Short exercise 1 —
In the rows, switch "marker" to "pin" within the part that opens with the line containing "Tap the Diego Landscaping green marker icon" and closes with the line containing "click(240, 253)", leaving everything else as it is. Return only that part.

Selection —
Second, know the difference between NTFS permissions and Share permissions. In your case, give the user NTFS modify rights to folder D. Then, share that folder to that user with modify permission. When the user access the server, they will see \\server name\folder d. The D folder will appear as the top level folder and the user will not have the ability to go above that folder (provided you did not give them permissions to the above folder). In other words, shares allow a user to go directly to the folder needed without traversing your file system to get there. (This is why you have a Sharing Tab *and* a Security Tab.)

By the way, you are assigning permissions to groups and not users, right?


----------



## SoulCheese23 (Dec 17, 2011)

Courtneyc is right. You just need to understand the difference between Share and NTFS permissions and how you want to apply this - I'm pretty sure you have 2 options.

(Share permissions would always have to be modify at the root if you want to grant write access to Folder d.)

Root
||Folder 1
||||Folder a
||||||Folder b
||||||||Folder c
||||||||||Folder d
||Folder 2
||||Folder 2a
||Folder 3

Read access for NTFS from Folder 1 until Folder d where you can remove inheritable permissions and grant Modify access. You would then have to deny access via NTFS permissions to all of the contents in each sub folder until you got to Folder D. Which is nuts.

OR you can share out Folder D with its own permission based on whichever security group as well as NTFS permissions without having to worry about access to the higher folder structure.


----------

Short exercise 2 —
From the permissions thread, retype the part that opens with the words "Second, know the" and closes with "not users, right?".

Extracted information —
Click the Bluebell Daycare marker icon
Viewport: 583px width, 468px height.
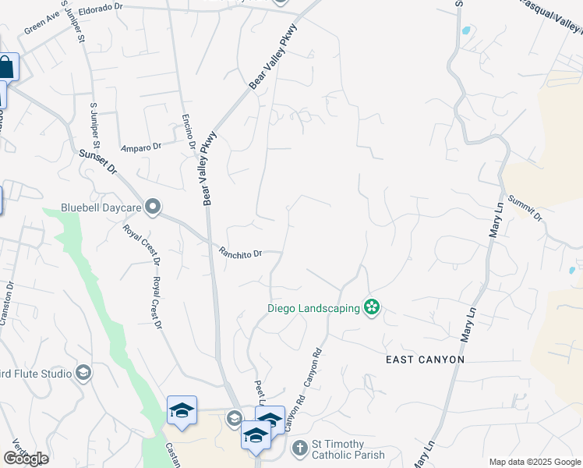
...
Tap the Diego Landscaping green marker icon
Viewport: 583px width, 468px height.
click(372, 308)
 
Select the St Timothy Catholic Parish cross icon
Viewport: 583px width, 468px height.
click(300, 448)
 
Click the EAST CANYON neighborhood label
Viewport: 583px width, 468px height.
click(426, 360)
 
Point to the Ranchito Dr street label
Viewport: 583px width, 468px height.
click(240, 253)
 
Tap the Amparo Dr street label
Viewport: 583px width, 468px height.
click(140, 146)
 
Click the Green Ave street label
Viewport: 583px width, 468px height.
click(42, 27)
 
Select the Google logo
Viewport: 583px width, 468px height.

Finished answer 1 —
Tap the Diego Landscaping green pin icon
Viewport: 583px width, 468px height.
click(372, 308)
 
Select the St Timothy Catholic Parish cross icon
Viewport: 583px width, 468px height.
click(300, 448)
 
Click the EAST CANYON neighborhood label
Viewport: 583px width, 468px height.
click(426, 360)
 
Point to the Ranchito Dr street label
Viewport: 583px width, 468px height.
click(240, 253)

Finished answer 2 —
Second, know the difference between NTFS permissions and Share permissions. In your case, give the user NTFS modify rights to folder D. Then, share that folder to that user with modify permission. When the user access the server, they will see \\server name\folder d. The D folder will appear as the top level folder and the user will not have the ability to go above that folder (provided you did not give them permissions to the above folder). In other words, shares allow a user to go directly to the folder needed without traversing your file system to get there. (This is why you have a Sharing Tab *and* a Security Tab.)

By the way, you are assigning permissions to groups and not users, right?